Efforts for the identification of diagnostic autoantibodies for neuro-Behcet's disease (NBD) have failed. Screening of NBD patients' sera with protein macroarray identified mitochondrial carrier homolog 1 (Mtch1), an apoptosis-related protein, as a potential autoantigen. ELISA studies showed serum Mtch1 antibodies in 68 of 144 BD patients with or without neurological involvement and in 4 of 168 controls corresponding to a sensitivity of 47.2% and specificity of 97.6%. Mtch1 antibody positive NBD patients had more attacks, increased disability and lower serum nucleosome levels. Mtch1 antibody might be involved in pathogenic mechanisms of NBD rather than being a coincidental byproduct of autoinflammation.

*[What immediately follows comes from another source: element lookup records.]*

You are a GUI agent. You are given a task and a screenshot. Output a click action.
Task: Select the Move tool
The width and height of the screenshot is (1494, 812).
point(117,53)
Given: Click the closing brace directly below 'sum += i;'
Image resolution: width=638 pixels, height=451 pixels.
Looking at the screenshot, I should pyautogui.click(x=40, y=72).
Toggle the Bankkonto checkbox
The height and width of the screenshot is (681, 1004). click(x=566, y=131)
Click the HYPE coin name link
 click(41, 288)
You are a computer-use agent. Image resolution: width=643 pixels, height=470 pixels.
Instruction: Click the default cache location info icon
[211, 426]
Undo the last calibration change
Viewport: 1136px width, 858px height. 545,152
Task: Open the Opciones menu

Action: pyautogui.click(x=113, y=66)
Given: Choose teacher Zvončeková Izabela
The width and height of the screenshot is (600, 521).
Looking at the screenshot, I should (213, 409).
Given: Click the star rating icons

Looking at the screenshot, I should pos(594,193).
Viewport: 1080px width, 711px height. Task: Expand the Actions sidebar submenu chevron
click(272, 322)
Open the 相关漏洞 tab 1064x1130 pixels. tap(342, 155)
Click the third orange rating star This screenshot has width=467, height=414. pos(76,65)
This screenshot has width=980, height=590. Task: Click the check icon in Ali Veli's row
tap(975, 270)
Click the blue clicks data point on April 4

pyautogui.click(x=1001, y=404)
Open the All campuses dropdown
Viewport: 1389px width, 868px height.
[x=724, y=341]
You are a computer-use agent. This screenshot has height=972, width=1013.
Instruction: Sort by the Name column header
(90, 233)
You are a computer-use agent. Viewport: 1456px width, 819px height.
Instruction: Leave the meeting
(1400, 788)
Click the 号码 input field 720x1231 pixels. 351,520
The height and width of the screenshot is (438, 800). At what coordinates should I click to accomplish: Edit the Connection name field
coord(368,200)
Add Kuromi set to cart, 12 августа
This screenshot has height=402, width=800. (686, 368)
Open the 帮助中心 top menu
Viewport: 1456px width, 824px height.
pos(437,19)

针对神经白塞病(NBD)的诊断自身抗体的鉴定工作均以失败告终。通过蛋白宏阵列对 NBD 患者血清进行筛查,发现线粒体载体家族 1 蛋白(Mtch1)是一种与凋亡相关的蛋白,可作为一种潜在的自身抗原。ELISA 研究显示,144 例有或无神经受累的 BD 患者中有 68 例、168 例对照中有 4 例血清 Mtch1 抗体呈阳性,其敏感性为 47.2%,特异性为 97.6%。Mtch1 抗体阳性的 NBD 患者发作次数更多、残疾程度更高、血清核小体水平更低。Mtch1 抗体可能参与了 NBD 的发病机制,而不仅仅是自身炎症的偶然副产物。